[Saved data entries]
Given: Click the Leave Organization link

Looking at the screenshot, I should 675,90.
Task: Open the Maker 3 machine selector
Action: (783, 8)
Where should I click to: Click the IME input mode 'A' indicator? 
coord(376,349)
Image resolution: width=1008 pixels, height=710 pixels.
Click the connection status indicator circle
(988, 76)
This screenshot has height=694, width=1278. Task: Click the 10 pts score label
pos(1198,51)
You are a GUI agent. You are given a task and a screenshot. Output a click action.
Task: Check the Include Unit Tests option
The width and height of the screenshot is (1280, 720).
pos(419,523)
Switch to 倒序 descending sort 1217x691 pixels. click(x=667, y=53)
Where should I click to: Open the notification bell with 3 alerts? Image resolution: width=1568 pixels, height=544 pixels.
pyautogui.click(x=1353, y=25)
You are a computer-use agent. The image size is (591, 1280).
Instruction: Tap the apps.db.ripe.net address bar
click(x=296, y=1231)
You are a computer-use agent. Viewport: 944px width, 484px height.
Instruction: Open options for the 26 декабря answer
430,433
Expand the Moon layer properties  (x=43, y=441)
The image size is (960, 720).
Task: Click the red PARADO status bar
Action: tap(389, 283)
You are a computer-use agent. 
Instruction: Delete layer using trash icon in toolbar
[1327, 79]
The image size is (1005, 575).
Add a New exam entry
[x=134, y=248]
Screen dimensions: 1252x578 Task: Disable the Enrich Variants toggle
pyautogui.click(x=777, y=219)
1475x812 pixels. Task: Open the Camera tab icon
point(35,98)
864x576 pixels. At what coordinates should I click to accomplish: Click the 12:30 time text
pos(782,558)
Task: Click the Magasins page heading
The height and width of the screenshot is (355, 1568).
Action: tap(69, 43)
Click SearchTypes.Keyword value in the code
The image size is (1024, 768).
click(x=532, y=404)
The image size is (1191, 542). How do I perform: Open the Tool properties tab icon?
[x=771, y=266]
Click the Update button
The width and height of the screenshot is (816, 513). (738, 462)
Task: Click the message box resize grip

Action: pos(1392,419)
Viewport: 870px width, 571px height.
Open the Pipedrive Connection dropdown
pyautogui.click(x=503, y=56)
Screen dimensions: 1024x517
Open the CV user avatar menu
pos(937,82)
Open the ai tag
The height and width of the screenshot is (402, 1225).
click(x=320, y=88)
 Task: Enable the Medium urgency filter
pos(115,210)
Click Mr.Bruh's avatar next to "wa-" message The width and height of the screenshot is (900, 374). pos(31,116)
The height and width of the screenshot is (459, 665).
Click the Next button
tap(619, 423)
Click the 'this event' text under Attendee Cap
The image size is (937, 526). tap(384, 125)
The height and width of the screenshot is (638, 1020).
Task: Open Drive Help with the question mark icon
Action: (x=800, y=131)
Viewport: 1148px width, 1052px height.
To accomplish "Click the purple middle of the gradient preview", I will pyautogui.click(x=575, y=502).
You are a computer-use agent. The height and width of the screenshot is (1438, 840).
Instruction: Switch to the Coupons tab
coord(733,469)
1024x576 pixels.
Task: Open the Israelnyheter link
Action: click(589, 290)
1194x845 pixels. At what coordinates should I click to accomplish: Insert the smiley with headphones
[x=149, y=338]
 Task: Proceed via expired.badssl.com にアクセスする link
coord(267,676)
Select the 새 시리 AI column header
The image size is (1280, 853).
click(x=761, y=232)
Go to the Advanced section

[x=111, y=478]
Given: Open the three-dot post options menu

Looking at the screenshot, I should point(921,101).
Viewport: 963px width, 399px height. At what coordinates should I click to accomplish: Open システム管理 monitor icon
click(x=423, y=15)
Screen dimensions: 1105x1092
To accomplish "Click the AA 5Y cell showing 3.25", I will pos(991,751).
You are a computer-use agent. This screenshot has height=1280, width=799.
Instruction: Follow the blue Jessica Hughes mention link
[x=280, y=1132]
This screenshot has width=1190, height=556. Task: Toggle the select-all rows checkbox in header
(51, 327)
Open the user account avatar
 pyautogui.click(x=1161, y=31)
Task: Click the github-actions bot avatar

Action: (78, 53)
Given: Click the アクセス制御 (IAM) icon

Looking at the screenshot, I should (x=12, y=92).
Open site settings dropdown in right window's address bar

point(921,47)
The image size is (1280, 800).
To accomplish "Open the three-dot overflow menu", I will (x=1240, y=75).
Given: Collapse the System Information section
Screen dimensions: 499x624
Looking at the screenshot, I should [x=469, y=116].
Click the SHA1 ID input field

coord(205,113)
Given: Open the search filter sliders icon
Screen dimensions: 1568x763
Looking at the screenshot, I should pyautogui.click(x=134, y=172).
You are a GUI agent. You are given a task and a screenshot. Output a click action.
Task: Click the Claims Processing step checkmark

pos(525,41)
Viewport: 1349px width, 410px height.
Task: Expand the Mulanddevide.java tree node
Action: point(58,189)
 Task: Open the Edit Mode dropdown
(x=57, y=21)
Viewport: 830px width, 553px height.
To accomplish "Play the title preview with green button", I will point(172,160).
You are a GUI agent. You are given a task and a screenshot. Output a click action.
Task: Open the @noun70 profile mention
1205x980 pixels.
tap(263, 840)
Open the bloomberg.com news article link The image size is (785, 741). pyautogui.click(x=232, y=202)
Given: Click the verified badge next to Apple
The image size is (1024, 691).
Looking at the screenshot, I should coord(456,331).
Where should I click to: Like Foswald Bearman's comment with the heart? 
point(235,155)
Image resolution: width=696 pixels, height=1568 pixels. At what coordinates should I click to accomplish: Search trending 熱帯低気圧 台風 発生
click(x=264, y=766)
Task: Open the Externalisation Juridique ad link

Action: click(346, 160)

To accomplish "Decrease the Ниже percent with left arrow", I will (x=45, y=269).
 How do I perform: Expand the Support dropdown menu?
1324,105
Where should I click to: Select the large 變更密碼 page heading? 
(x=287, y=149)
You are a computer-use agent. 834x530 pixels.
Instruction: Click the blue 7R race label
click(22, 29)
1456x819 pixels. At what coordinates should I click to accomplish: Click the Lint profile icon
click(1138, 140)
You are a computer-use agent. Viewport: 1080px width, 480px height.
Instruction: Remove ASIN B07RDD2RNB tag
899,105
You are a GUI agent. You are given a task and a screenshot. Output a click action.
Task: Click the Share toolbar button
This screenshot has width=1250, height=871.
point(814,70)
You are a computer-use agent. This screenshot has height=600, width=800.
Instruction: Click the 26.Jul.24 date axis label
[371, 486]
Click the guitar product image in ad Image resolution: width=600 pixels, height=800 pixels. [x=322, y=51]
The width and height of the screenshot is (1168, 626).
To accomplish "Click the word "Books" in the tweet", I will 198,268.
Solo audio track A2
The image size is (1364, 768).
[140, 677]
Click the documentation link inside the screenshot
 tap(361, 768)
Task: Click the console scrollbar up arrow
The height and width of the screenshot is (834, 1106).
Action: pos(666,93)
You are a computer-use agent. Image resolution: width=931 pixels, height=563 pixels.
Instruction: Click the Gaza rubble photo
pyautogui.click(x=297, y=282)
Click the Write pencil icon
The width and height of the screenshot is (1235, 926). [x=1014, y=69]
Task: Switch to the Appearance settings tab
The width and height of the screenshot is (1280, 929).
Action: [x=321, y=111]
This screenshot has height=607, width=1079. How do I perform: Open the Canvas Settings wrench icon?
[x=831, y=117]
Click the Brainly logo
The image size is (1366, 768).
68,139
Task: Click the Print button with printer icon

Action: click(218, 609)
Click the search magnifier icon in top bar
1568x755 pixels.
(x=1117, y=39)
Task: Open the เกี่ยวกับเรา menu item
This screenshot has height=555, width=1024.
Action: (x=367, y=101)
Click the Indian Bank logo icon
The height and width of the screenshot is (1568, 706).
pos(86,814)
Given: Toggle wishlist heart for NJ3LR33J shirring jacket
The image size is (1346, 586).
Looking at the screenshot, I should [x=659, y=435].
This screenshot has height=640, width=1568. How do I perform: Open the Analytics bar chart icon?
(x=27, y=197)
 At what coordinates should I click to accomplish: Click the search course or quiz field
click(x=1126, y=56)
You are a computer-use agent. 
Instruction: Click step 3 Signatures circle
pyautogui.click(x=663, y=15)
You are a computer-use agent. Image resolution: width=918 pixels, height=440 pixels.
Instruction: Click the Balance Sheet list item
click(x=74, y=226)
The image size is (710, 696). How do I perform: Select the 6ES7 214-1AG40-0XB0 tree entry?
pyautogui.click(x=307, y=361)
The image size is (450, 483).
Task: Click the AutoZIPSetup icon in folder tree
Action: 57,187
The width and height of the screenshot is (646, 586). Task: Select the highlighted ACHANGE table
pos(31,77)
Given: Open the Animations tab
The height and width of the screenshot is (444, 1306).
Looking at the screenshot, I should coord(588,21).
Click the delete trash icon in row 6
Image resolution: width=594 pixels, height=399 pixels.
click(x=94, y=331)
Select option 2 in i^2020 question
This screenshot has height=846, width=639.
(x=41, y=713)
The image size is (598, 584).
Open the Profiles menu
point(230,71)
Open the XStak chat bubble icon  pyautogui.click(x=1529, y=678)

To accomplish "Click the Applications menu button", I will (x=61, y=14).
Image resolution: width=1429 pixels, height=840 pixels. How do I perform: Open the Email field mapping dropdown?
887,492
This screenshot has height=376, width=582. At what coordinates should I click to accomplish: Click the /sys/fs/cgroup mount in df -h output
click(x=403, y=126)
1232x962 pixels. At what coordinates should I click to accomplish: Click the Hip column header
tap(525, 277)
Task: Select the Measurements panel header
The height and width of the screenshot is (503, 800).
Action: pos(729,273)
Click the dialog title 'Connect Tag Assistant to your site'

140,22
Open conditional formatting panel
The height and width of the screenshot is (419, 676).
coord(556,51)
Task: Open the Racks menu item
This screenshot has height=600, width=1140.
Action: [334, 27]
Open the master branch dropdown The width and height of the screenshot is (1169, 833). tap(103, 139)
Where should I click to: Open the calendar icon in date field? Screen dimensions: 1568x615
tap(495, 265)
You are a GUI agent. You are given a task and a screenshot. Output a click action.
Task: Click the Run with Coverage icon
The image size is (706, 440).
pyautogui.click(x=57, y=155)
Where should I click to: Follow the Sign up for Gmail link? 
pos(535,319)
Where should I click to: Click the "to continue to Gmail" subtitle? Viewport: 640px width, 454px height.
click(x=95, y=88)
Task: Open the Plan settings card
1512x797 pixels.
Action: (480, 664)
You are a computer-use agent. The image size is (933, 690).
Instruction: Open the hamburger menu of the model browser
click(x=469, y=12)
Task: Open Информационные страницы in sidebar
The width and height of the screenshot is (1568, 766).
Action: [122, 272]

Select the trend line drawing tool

### TASK OBJECTIVE
There is a run of lines above from the one with "Viewport: 870px width, 571px height." to the one with "has height=1280, width=799."; print exactly that run, both ends included, and nothing else.

### RESULT
Viewport: 870px width, 571px height.
Open the Pipedrive Connection dropdown
pyautogui.click(x=503, y=56)
Screen dimensions: 1024x517
Open the CV user avatar menu
pos(937,82)
Open the ai tag
The height and width of the screenshot is (402, 1225).
click(x=320, y=88)
 Task: Enable the Medium urgency filter
pos(115,210)
Click Mr.Bruh's avatar next to "wa-" message The width and height of the screenshot is (900, 374). pos(31,116)
The height and width of the screenshot is (459, 665).
Click the Next button
tap(619, 423)
Click the 'this event' text under Attendee Cap
The image size is (937, 526). tap(384, 125)
The height and width of the screenshot is (638, 1020).
Task: Open Drive Help with the question mark icon
Action: (x=800, y=131)
Viewport: 1148px width, 1052px height.
To accomplish "Click the purple middle of the gradient preview", I will pyautogui.click(x=575, y=502).
You are a computer-use agent. The height and width of the screenshot is (1438, 840).
Instruction: Switch to the Coupons tab
coord(733,469)
1024x576 pixels.
Task: Open the Israelnyheter link
Action: click(589, 290)
1194x845 pixels. At what coordinates should I click to accomplish: Insert the smiley with headphones
[x=149, y=338]
 Task: Proceed via expired.badssl.com にアクセスする link
coord(267,676)
Select the 새 시리 AI column header
The image size is (1280, 853).
click(x=761, y=232)
Go to the Advanced section

[x=111, y=478]
Given: Open the three-dot post options menu

Looking at the screenshot, I should point(921,101).
Viewport: 963px width, 399px height. At what coordinates should I click to accomplish: Open システム管理 monitor icon
click(x=423, y=15)
Screen dimensions: 1105x1092
To accomplish "Click the AA 5Y cell showing 3.25", I will pos(991,751).
You are a computer-use agent. This screenshot has height=1280, width=799.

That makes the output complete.